Stored records
= Beginning of Section =
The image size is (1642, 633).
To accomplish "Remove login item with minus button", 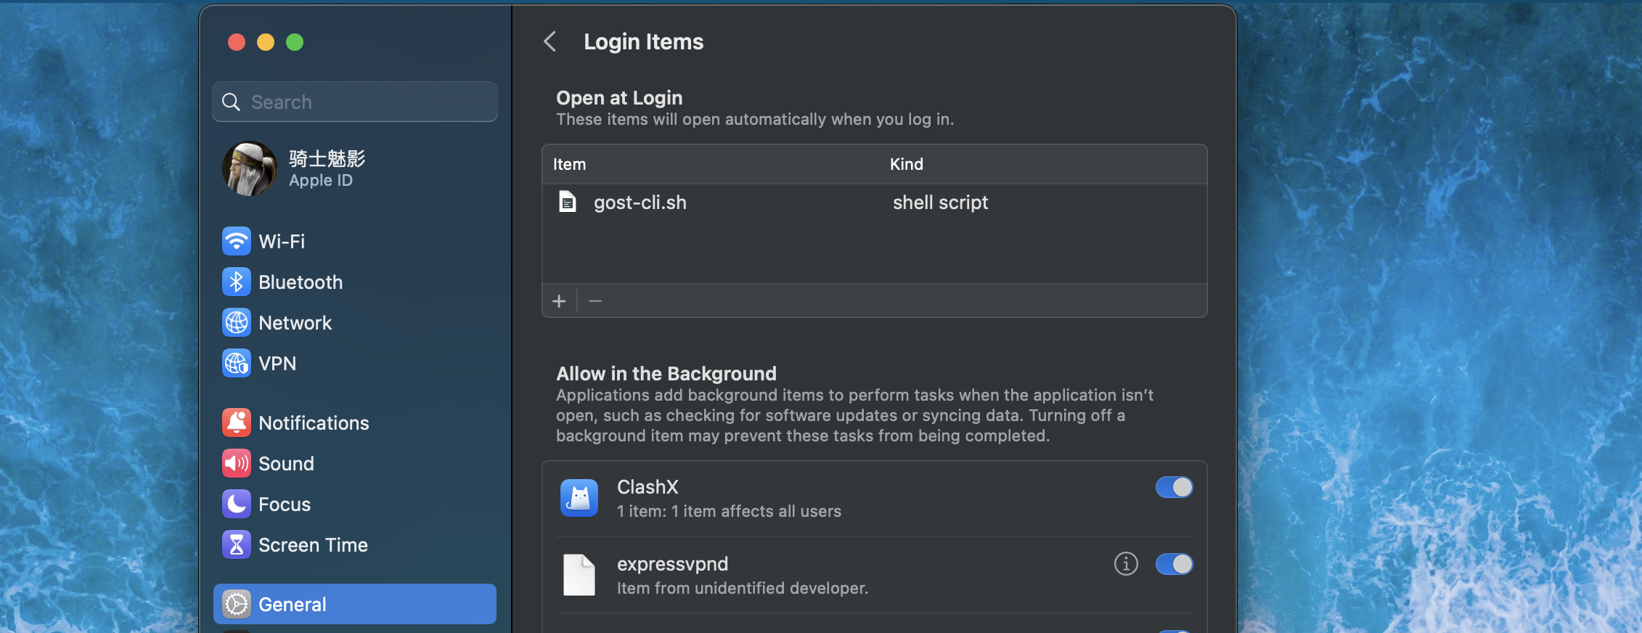I will 595,301.
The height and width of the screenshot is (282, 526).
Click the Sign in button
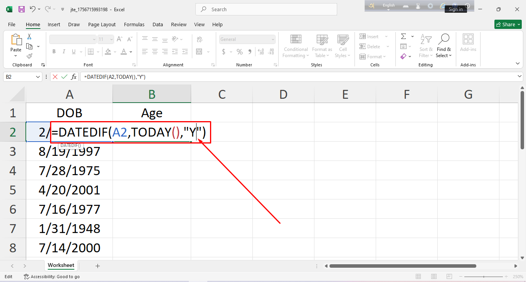tap(455, 9)
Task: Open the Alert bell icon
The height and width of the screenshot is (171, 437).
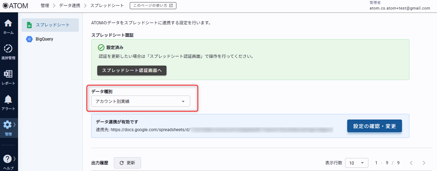Action: [x=8, y=100]
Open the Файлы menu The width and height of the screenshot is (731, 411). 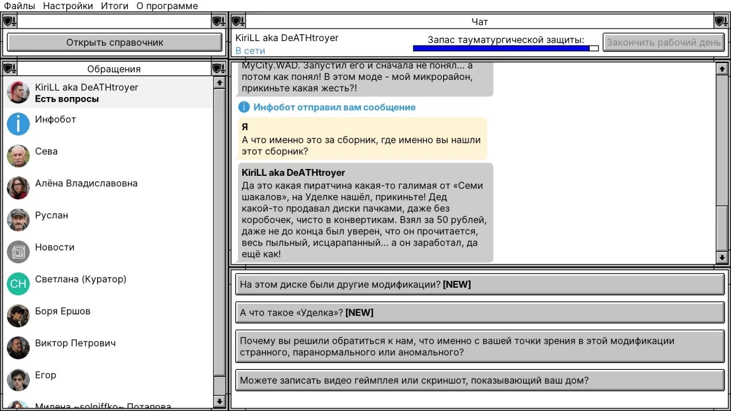pyautogui.click(x=19, y=6)
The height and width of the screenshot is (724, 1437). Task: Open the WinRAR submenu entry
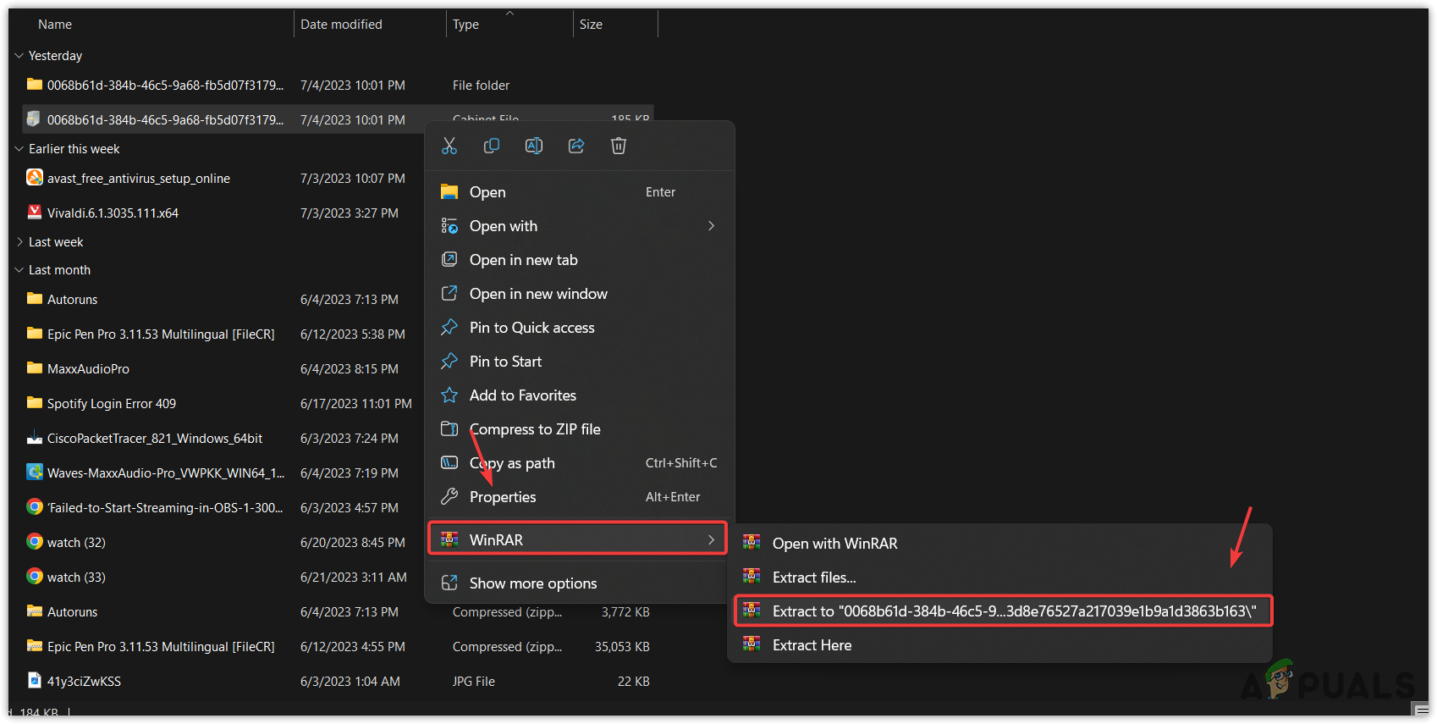(577, 539)
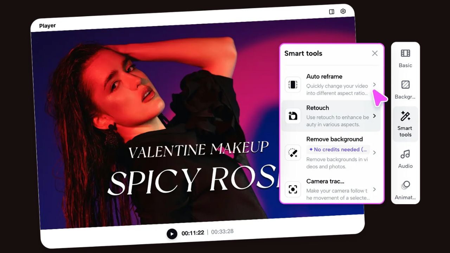Expand the Retouch options
450x253 pixels.
(374, 116)
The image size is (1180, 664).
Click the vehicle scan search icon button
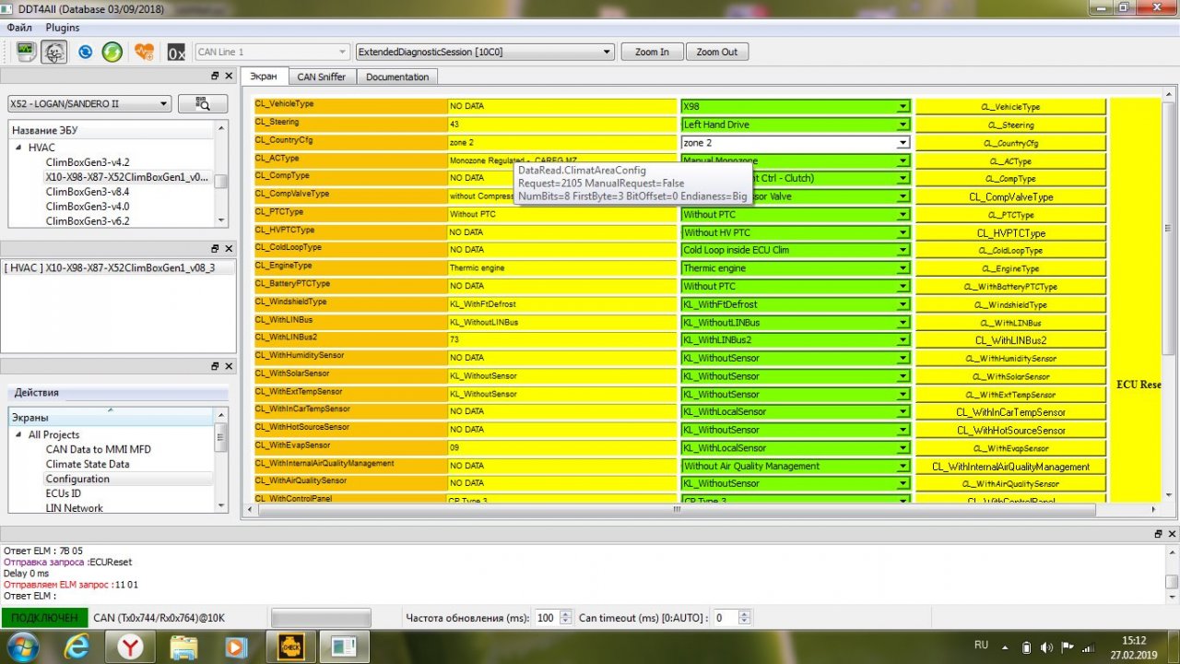[202, 104]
= End of Section =
*Task goal:*
Your answer should consist of the lines above that hold the word "size", copied exactly.

*Solution for this task:*
The image size is (1642, 633).
The image size is (1180, 664).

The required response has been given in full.